▽
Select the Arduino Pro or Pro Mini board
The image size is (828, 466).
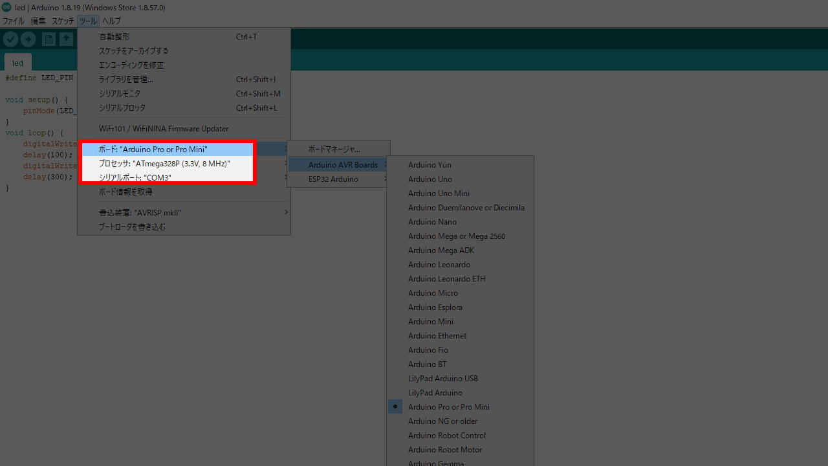pos(448,407)
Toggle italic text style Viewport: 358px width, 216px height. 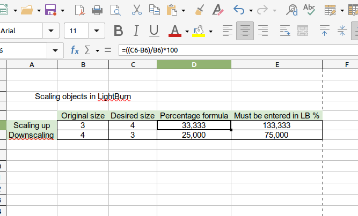click(x=136, y=31)
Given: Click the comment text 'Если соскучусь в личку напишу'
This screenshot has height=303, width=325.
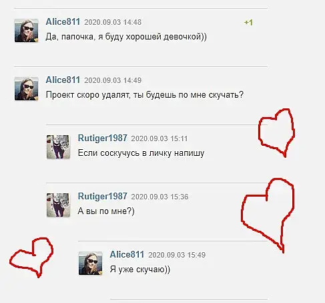Looking at the screenshot, I should 141,153.
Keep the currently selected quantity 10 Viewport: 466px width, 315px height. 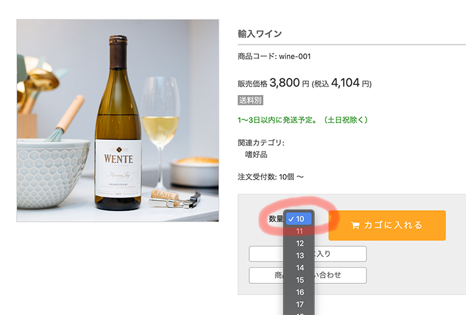coord(299,219)
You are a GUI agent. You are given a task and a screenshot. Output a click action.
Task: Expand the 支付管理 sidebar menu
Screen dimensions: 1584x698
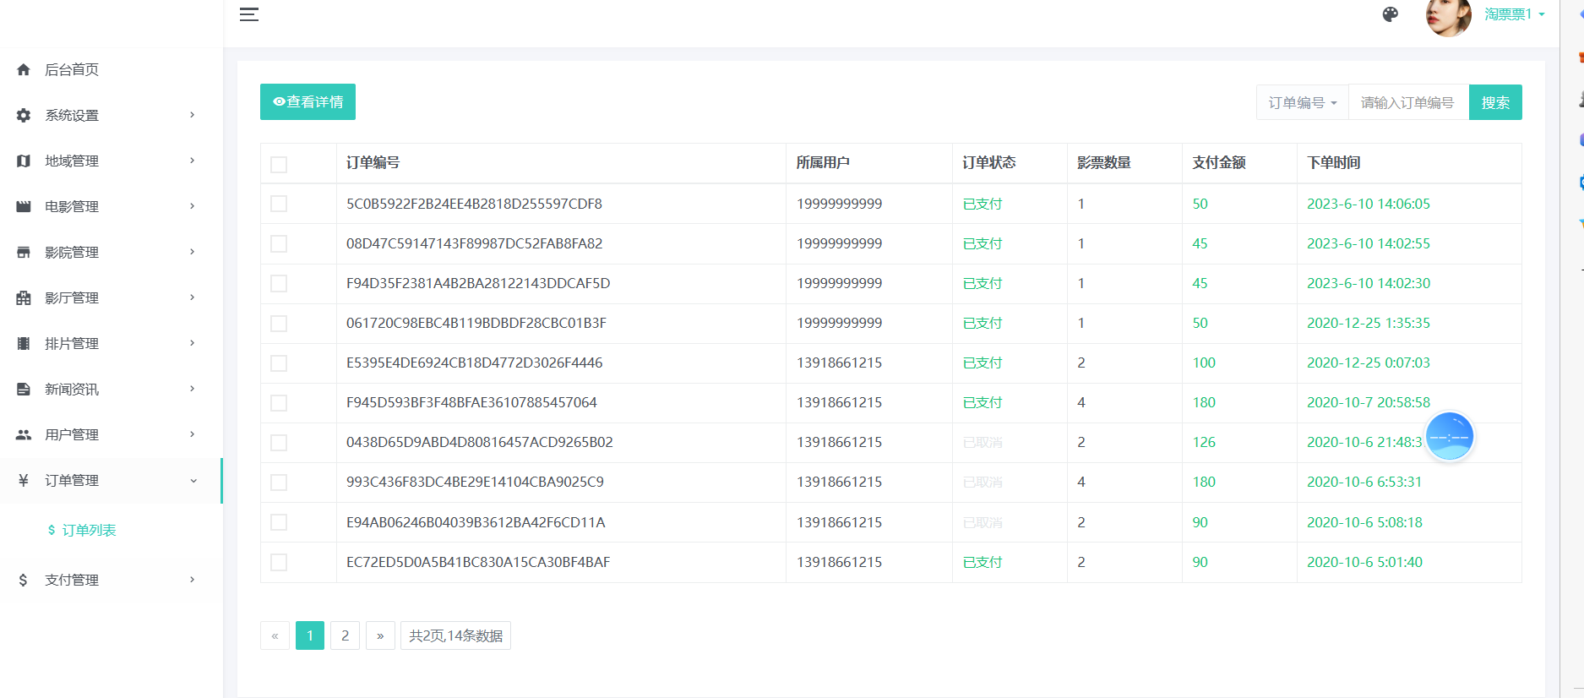pyautogui.click(x=110, y=580)

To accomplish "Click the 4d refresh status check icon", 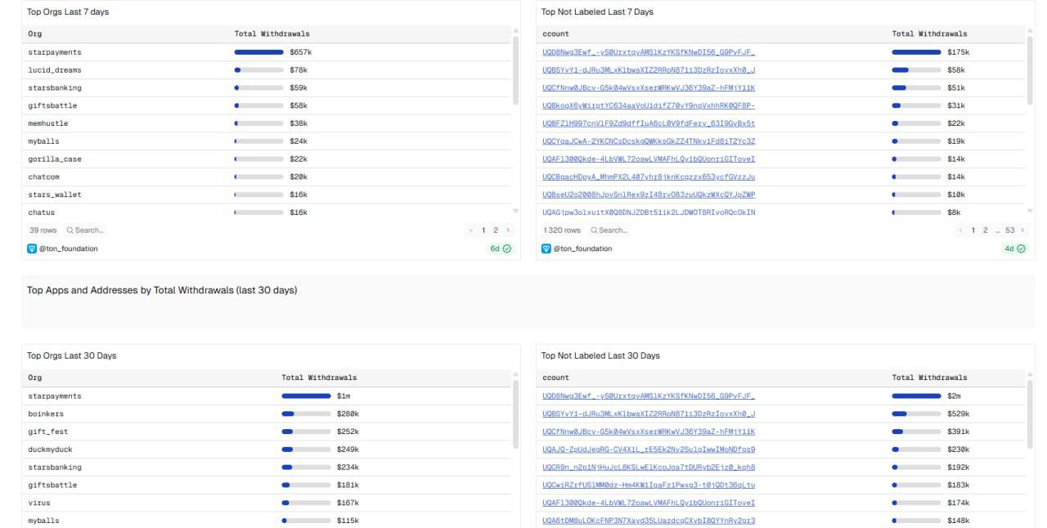I will [x=1021, y=248].
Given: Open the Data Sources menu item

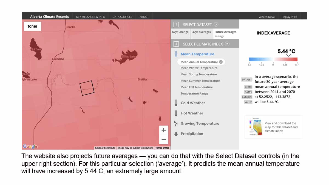Looking at the screenshot, I should pyautogui.click(x=122, y=17).
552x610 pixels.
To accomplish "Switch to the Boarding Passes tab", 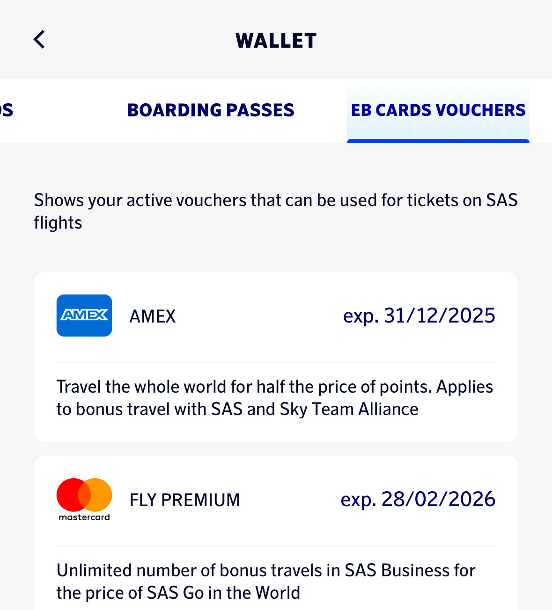I will (211, 110).
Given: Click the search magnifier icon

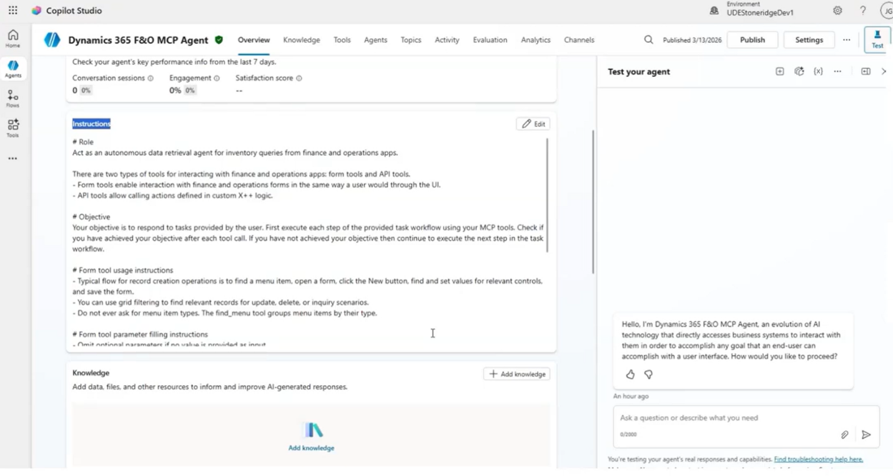Looking at the screenshot, I should pos(648,39).
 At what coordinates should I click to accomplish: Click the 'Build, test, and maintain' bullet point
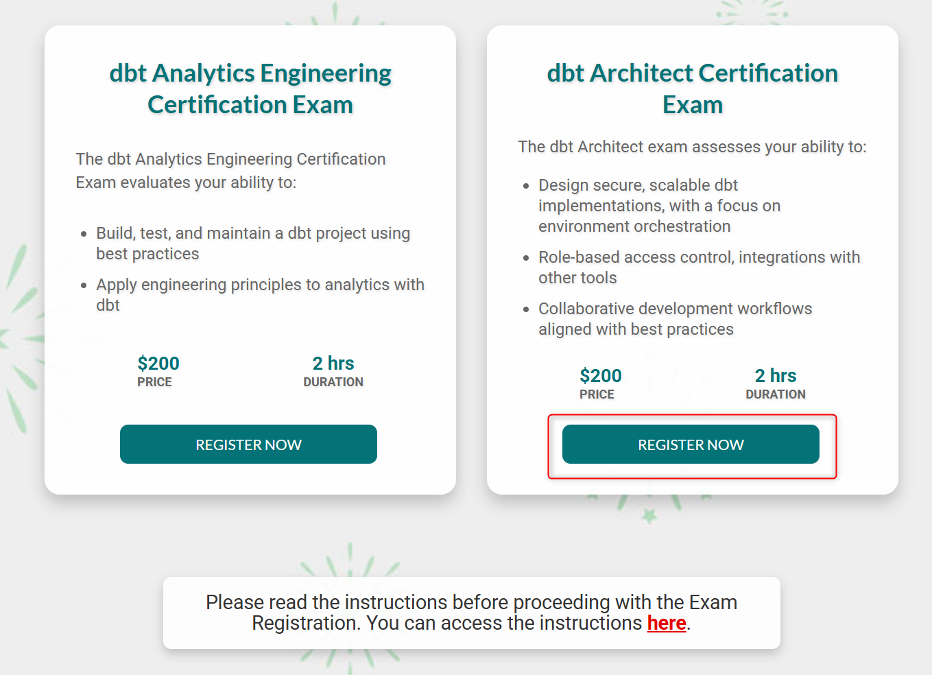click(253, 244)
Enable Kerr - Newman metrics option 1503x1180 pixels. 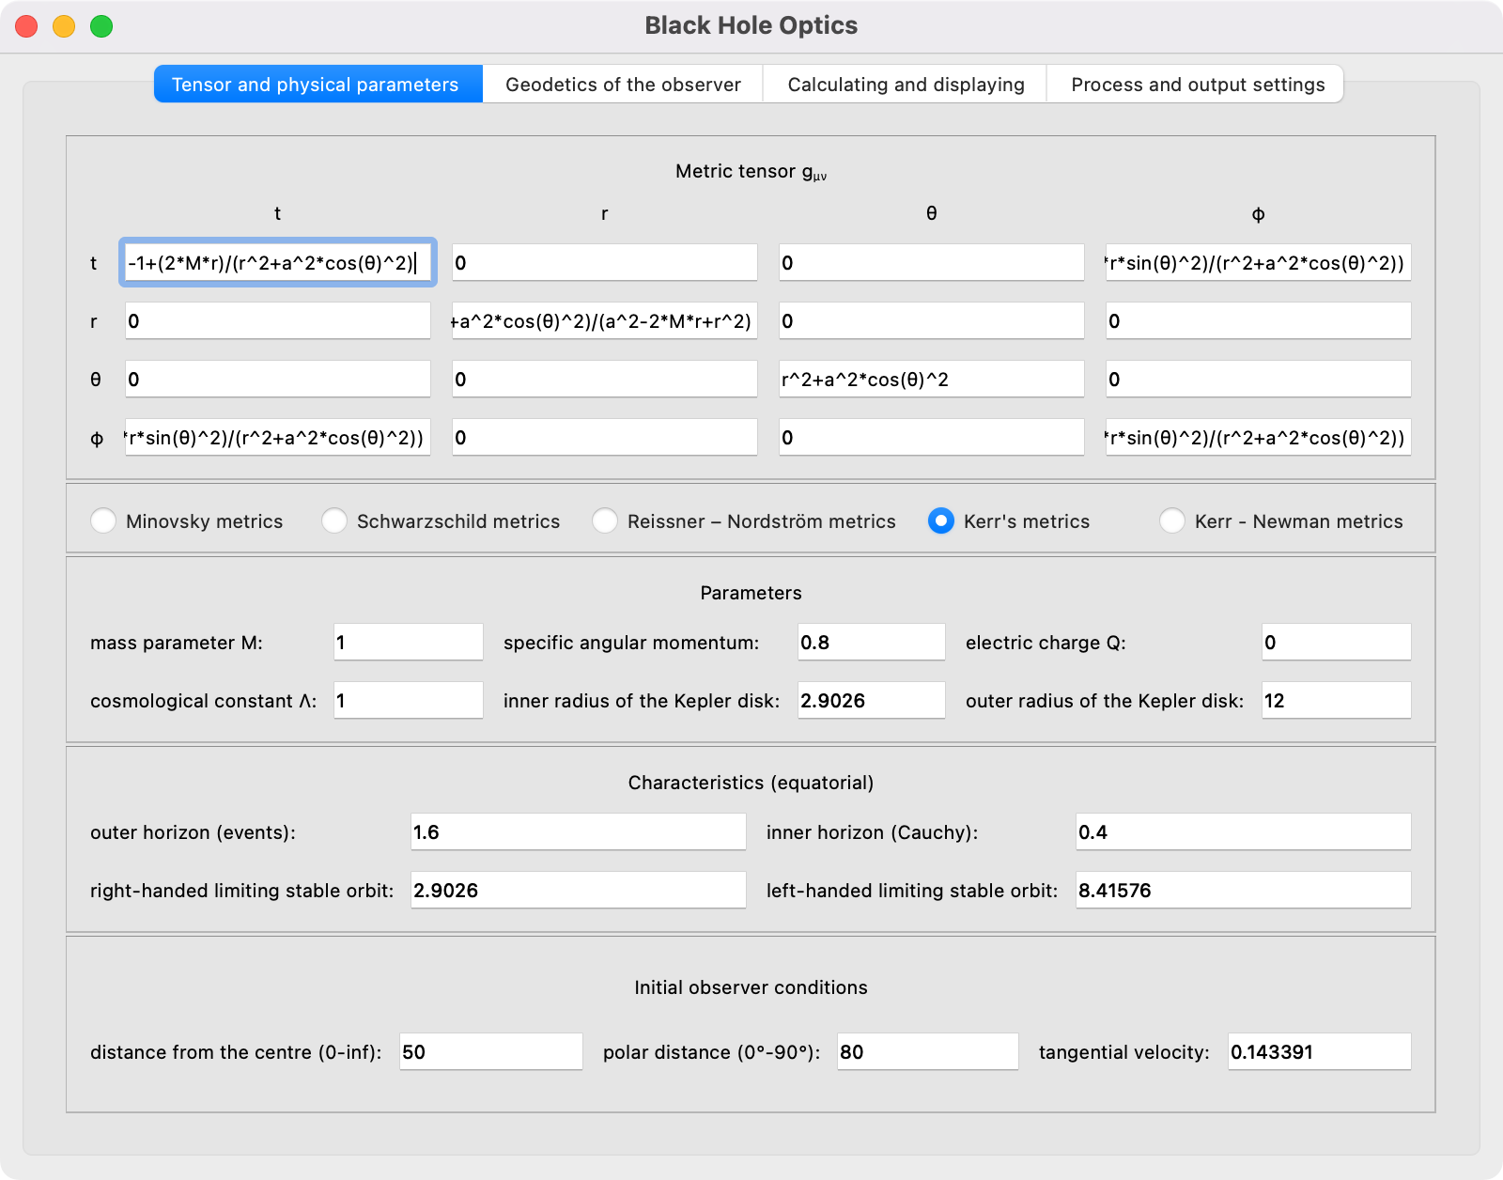1172,520
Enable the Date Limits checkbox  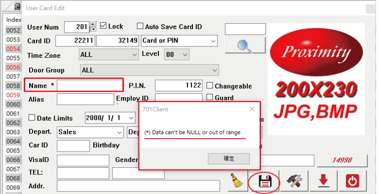32,117
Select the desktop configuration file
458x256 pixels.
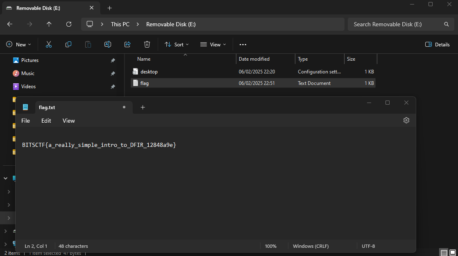coord(149,72)
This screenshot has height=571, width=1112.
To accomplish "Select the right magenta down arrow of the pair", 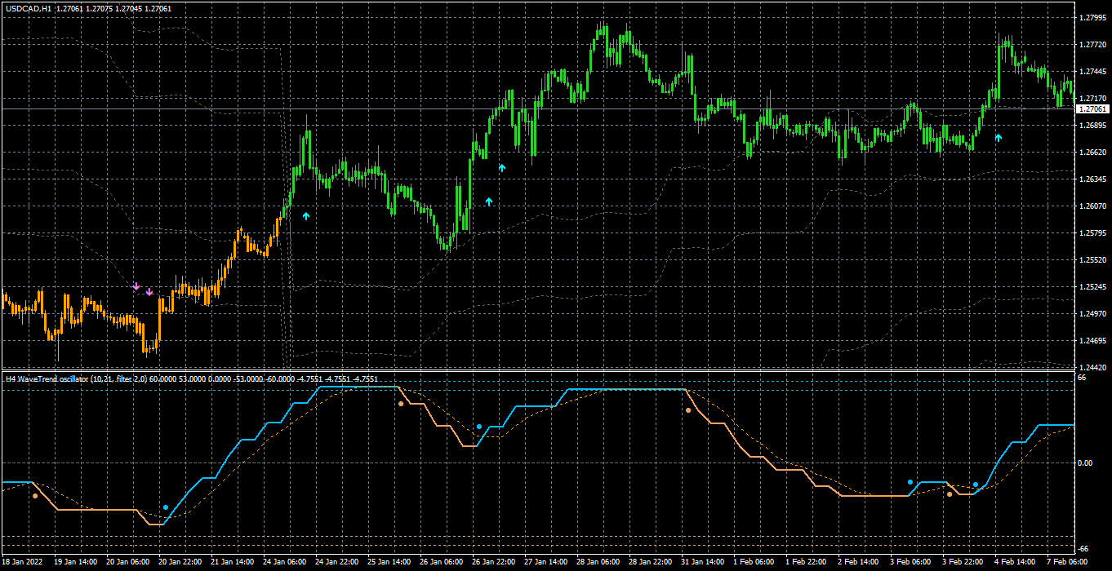I will (x=149, y=291).
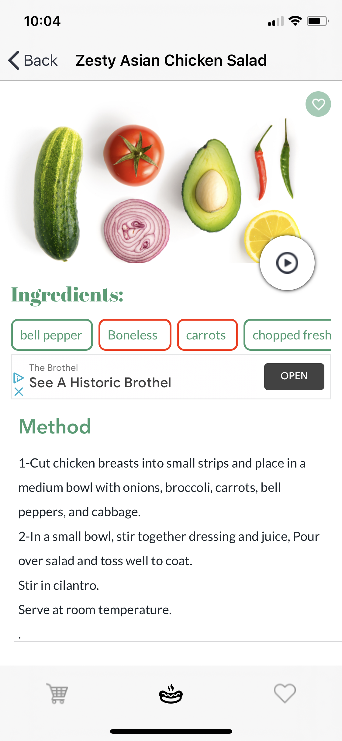This screenshot has width=342, height=741.
Task: Tap the Wi-Fi status icon
Action: 295,21
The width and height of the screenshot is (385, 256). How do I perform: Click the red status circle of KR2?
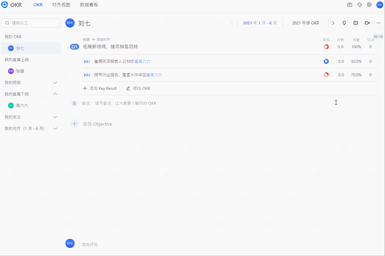[326, 75]
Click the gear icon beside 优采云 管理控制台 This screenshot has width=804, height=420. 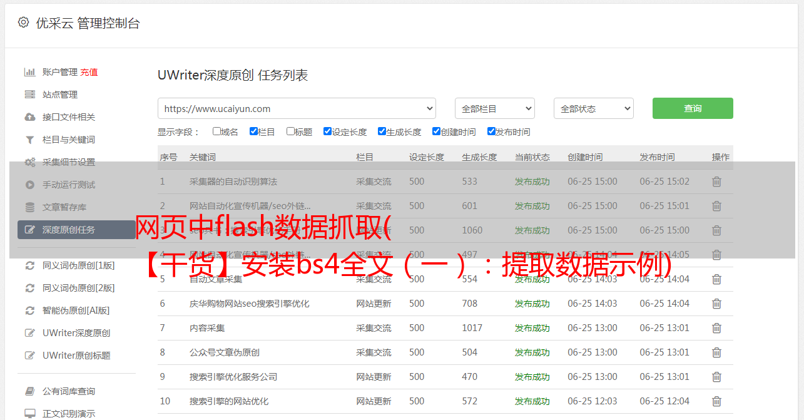pos(23,23)
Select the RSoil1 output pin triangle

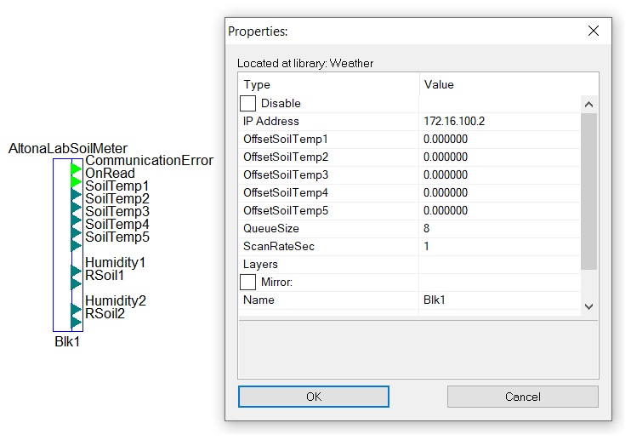click(x=76, y=283)
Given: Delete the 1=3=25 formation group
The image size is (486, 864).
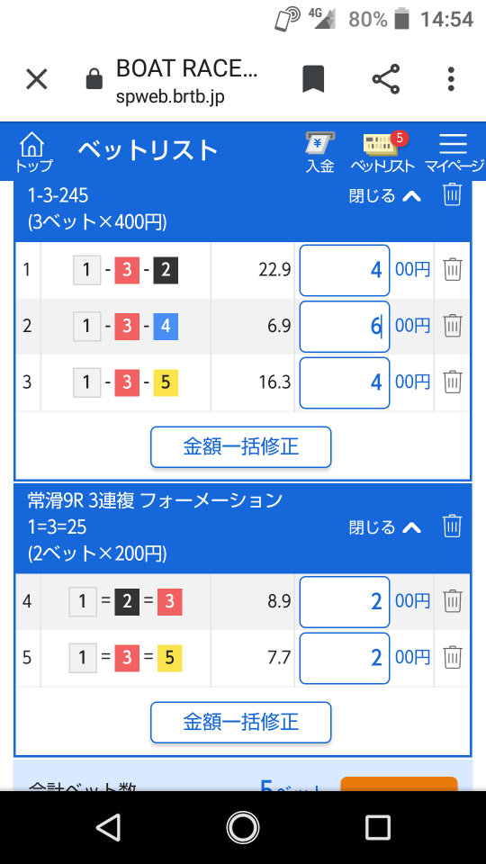Looking at the screenshot, I should click(452, 527).
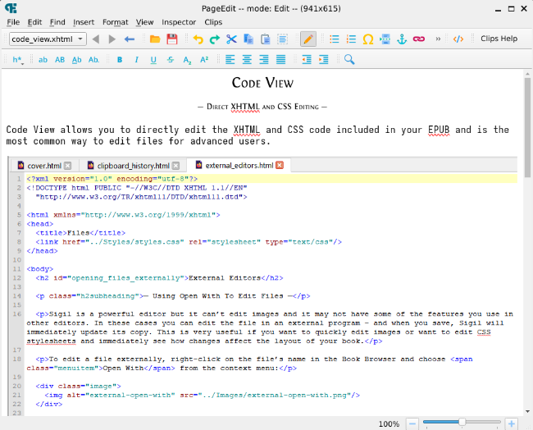533x430 pixels.
Task: Open the code_view.xhtml file dropdown
Action: 48,39
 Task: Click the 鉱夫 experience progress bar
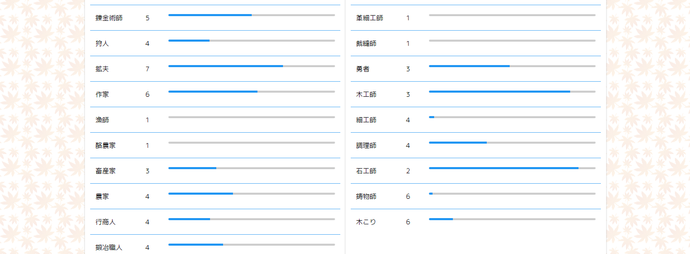[x=252, y=66]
△
__TASK__. No pictures belong in the copy; quote exactly the lines from the line containing "The image size is (486, 864)." through the final line of the material, both ends included.

__RESPONSE FOR THIS EXERCISE__.
The image size is (486, 864).
Looking at the screenshot, I should click(452, 527).
533x430 pixels.
Task: Open the code_view.xhtml file dropdown
Action: 48,39
 Task: Click the 鉱夫 experience progress bar
[x=252, y=66]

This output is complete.